[WRITTEN PROBLEM A]:
In the passage about zero-cycles and the Picard functor over finite fields, which estimates show that the variety has rational points over extensions of degrees $2^n$ and $3^n$?
[WRITTEN PROBLEM B]:
Write the next part of the passage about zero-cycles and the Picard functor over finite fields, starting after its last sentence.

[TEXT EXCERPT]:
= = = = =

Over a finite field $k$, any geometrically integral variety $X$ has a zero-cycle of degree $1$. Indeed, by the Lang-Weil estimates, it has a rational point over the field extensions of $k$ of degrees $2^n$ and $3^n$ for $n\gg 0$, and these degrees are prime to each other. If $X$ is moreover proper, it follows that the Picard functor $T\mapsto \text{Pic}(X_T)/\text{Pic}(T)$ is already a fppf sheaf (and is moreover representable). When $X$ has a rational point, the argument given in [Néron models, 8.1, p. 203] uses the fact that the rational point induces a retraction of the natural pull-back map $\text{Br}(T)\to \text{Br}(X_T)$. But if there is only a zero-cycle of degree 1, it is still possible to construct such a retraction using restriction and corestriction maps for the Brauer groups, so that the argument still works.

= = = = =

[SOURCE DATA]:

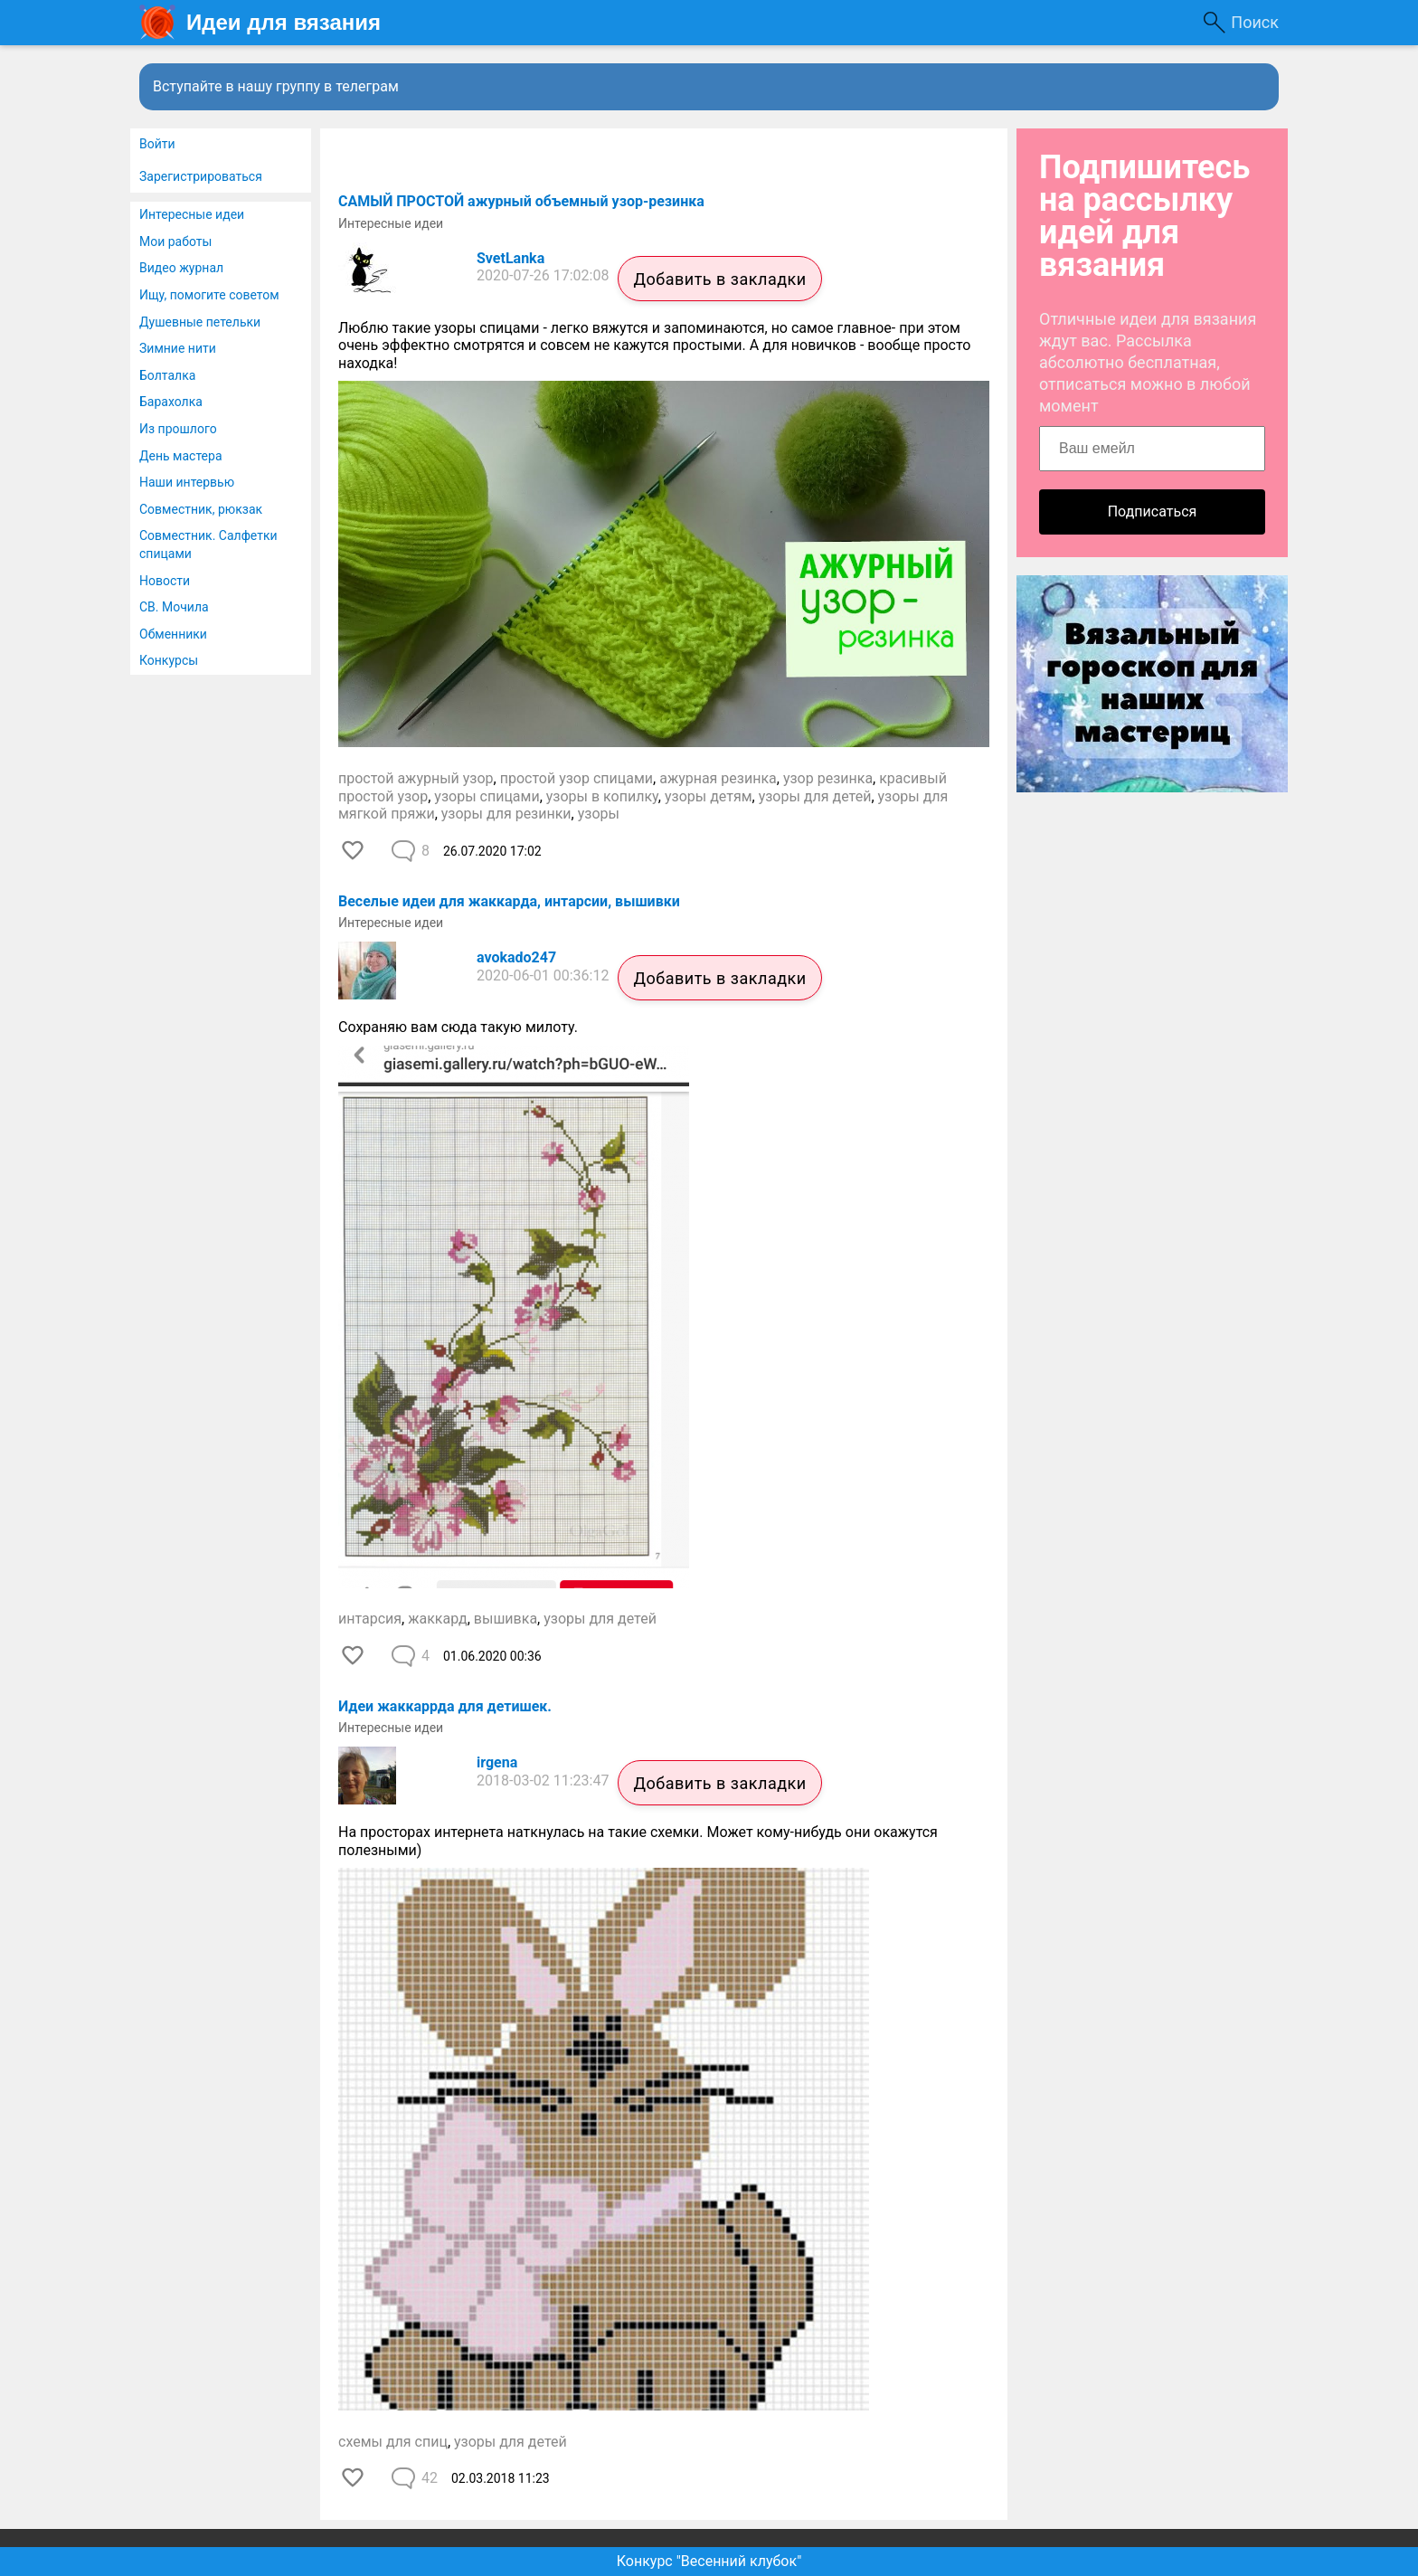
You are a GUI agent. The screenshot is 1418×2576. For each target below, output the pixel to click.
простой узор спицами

= = = = =

[EXERCISE RESULT A]:
The Lang-Weil estimates.

[EXERCISE RESULT B]:
On the other hand, suppose that $k=\mathbb{C}((t))$: this field has trivial Brauer group because it is $C_1$ by Lang's theorem. Let $C/k$ be a smooth geometrically connected genus $1$ curve whose minimal regular model over $\mathbb{C}[[t]]$ has a multiple special fiber, so that $C$ has no rational point. Then I claim that the functor $T\mapsto \text{Pic}(X_T)/\text{Pic}(T)$ is not a fppf sheaf. Indeed, if it were, it would be representable by the Picard scheme of $C$. In particular, there would be a Poincaré line bundle $\mathcal{L}$ on $C\times E$, where $E$ is the jacobian of $C$. Let $\bar{k}/k$ be an algebraic closure. Then $\mathcal{L}_{\bar{k}}$ is also a Poincaré line bundle realizing $C_{\bar{k}}$ as the jacobian of $E_{\bar{k}}$: in particular, there exists a unique $x\in C(\bar{k})$ such that $\mathcal{L}|_{E_x}$ is trivial. But if $y\in C(\bar{k})$ is in the Galois-orbit of $x$, $\mathcal{L}|_{E_y}$ also has a nowhere vanishing section, hence is also trivial, proving that $y=x$. This shows that $x$ induces a rational point on $C$, a contradiction.

As a last comment, if $k=\mathbb{C}((t))$, and $C/k$ is a smooth geometrically connected genus 2 curve, then $C$ necessarily has a degree $1$ zero-cycle, so that the Picard functor $T\mapsto \text{Pic}(X_T)/\text{Pic}(T)$ is already a fppf sheaf (and is moreover representable). For this and related results, see [Esnault, Levine, Wittenberg, Index of varieties over Henselian fields and Euler characteristic of coherent sheaves, Example 2.6].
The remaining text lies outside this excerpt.